_Task requirements_. From the records, return each line that has the word "beside" in it.

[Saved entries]
---*---

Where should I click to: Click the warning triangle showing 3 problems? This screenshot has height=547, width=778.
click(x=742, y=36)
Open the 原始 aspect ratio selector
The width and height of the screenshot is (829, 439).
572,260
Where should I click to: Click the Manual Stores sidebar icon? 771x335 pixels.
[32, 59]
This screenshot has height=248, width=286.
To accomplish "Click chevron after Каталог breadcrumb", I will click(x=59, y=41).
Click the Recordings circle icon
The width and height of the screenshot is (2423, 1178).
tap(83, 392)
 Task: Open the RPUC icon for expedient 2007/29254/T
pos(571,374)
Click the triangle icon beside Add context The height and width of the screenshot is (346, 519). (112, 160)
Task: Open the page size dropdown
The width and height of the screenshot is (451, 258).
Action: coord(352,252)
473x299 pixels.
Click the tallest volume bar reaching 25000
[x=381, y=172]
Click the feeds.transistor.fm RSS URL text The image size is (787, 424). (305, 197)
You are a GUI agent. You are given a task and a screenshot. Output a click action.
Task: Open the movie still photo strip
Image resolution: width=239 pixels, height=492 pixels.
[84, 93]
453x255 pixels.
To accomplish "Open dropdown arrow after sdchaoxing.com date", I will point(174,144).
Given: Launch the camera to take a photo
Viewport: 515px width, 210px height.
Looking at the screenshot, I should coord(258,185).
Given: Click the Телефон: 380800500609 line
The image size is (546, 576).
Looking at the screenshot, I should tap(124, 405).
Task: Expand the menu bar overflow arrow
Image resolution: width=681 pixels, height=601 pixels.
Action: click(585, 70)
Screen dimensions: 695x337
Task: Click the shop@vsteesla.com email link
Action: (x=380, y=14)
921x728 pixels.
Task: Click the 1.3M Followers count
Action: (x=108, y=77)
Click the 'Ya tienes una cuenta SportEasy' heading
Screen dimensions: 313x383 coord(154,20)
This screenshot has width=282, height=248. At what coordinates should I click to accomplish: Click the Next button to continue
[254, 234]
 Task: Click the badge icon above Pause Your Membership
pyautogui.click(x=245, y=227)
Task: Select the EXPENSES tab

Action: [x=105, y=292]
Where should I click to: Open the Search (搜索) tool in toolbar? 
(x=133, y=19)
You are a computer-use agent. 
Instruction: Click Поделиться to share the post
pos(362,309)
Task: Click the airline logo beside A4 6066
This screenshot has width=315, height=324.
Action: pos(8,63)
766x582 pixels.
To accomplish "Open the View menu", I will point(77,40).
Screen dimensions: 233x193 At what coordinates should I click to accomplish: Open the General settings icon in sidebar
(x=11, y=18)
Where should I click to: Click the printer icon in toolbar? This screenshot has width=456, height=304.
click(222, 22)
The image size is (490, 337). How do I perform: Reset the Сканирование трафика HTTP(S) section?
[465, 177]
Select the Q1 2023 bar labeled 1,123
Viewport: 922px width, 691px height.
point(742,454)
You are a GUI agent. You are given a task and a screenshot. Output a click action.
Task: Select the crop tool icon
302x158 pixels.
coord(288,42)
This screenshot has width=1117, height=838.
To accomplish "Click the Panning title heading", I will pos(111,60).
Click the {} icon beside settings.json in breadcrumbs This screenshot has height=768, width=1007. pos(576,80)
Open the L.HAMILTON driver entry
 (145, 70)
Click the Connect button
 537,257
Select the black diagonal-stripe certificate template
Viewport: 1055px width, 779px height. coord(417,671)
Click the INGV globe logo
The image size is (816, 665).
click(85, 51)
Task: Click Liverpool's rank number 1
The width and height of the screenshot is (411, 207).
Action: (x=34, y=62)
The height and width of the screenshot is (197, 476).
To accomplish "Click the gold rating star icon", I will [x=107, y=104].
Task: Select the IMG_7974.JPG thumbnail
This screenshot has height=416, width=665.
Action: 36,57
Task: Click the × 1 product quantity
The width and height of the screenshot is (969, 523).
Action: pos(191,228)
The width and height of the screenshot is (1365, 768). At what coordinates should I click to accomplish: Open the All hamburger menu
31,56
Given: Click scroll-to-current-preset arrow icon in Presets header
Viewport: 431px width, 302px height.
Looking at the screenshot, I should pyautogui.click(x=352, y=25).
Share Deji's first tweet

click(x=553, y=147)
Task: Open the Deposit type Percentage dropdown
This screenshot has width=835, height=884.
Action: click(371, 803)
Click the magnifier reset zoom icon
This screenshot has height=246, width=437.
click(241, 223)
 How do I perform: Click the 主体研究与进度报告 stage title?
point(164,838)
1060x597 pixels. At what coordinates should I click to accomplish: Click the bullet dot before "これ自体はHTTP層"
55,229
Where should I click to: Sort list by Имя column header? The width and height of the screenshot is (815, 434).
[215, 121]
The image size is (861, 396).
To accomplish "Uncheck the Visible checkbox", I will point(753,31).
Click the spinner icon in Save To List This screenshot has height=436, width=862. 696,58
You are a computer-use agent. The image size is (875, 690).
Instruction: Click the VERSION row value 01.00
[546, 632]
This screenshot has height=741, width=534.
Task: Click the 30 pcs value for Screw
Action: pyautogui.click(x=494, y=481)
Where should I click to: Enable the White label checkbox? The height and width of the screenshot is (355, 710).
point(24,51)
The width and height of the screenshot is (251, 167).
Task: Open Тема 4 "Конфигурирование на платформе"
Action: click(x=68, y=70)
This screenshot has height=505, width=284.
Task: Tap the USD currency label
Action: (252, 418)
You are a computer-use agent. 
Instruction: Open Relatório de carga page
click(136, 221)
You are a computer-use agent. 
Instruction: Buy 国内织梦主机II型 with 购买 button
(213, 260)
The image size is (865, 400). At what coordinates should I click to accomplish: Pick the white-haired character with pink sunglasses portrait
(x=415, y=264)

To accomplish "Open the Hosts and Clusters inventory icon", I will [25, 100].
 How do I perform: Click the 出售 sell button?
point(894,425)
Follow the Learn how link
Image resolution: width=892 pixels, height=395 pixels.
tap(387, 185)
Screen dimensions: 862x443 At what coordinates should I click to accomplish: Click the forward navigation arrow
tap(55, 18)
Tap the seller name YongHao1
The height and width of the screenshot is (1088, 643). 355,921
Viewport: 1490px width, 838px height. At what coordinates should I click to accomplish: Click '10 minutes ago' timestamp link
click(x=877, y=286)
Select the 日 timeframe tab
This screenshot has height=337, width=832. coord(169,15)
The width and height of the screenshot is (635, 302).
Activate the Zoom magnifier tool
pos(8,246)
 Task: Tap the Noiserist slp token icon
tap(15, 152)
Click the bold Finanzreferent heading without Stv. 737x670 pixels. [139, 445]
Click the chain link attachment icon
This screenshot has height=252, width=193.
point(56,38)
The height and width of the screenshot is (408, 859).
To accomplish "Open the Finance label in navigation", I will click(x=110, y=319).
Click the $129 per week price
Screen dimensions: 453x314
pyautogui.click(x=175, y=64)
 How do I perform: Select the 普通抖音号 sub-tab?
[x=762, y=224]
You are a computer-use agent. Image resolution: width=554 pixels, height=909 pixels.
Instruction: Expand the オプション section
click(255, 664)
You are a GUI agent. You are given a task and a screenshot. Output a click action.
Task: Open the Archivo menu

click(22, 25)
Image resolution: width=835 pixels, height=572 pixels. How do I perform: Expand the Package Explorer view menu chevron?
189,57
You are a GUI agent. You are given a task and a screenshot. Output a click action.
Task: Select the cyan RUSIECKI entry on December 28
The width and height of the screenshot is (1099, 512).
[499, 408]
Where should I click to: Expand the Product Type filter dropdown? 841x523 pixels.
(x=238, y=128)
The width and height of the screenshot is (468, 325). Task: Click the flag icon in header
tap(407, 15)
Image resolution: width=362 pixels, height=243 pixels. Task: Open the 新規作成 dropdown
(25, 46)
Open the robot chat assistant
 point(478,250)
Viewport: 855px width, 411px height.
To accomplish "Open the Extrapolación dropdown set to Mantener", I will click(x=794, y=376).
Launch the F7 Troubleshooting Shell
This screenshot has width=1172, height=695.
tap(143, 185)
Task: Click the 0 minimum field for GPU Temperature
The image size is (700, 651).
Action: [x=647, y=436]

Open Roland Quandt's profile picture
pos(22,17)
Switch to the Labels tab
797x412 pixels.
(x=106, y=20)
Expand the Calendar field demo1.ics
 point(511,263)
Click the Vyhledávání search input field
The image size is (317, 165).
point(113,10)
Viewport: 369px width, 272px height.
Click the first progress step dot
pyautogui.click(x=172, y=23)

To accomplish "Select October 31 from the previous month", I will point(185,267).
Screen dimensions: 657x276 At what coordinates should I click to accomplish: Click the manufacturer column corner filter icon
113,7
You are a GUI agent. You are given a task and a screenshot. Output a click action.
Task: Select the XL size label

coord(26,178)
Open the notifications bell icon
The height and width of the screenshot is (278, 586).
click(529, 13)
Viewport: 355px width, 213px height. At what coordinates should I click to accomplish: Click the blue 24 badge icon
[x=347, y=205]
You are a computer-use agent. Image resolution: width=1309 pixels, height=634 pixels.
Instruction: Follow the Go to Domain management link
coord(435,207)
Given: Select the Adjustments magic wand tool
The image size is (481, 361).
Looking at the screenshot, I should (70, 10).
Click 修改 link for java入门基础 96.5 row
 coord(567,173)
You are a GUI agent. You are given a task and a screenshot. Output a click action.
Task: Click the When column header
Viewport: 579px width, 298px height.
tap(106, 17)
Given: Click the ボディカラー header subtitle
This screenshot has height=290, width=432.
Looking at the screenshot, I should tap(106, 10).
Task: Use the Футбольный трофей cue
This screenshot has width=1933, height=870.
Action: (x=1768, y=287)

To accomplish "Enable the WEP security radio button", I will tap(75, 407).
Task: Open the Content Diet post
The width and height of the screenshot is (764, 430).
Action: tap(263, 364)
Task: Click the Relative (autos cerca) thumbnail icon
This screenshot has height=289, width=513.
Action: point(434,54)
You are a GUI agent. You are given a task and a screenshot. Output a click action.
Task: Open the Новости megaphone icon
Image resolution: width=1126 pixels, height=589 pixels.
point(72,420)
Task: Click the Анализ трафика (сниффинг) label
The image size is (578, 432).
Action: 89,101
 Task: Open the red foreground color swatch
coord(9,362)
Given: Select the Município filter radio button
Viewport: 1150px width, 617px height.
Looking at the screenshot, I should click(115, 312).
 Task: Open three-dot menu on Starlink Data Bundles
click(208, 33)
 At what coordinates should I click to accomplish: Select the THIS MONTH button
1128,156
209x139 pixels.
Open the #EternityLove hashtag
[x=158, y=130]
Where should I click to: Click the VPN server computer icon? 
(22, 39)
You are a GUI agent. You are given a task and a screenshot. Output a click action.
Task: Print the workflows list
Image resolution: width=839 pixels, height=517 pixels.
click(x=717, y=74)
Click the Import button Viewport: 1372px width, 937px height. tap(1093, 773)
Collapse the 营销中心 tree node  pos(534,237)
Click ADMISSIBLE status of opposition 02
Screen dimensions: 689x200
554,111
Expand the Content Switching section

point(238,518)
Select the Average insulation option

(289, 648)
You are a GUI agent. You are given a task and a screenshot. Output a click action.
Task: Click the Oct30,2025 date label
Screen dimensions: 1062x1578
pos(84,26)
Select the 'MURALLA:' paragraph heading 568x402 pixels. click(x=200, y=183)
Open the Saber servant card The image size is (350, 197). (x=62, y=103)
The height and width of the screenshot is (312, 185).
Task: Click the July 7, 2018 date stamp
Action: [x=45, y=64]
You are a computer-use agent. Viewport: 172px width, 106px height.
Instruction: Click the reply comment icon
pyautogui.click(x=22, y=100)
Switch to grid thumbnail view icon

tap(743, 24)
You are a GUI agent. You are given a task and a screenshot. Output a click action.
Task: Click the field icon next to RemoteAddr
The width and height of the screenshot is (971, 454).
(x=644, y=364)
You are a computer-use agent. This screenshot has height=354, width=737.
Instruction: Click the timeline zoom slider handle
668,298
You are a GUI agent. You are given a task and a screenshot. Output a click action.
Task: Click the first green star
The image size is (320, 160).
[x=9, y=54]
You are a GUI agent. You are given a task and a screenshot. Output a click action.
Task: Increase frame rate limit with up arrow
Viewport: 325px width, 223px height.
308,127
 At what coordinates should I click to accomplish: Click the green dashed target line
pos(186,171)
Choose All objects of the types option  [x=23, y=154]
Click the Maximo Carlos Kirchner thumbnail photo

---*---

_Exercise response_.
Click the triangle icon beside Add context The height and width of the screenshot is (346, 519). (112, 160)
Task: Click the airline logo beside A4 6066
Click the {} icon beside settings.json in breadcrumbs This screenshot has height=768, width=1007. pos(576,80)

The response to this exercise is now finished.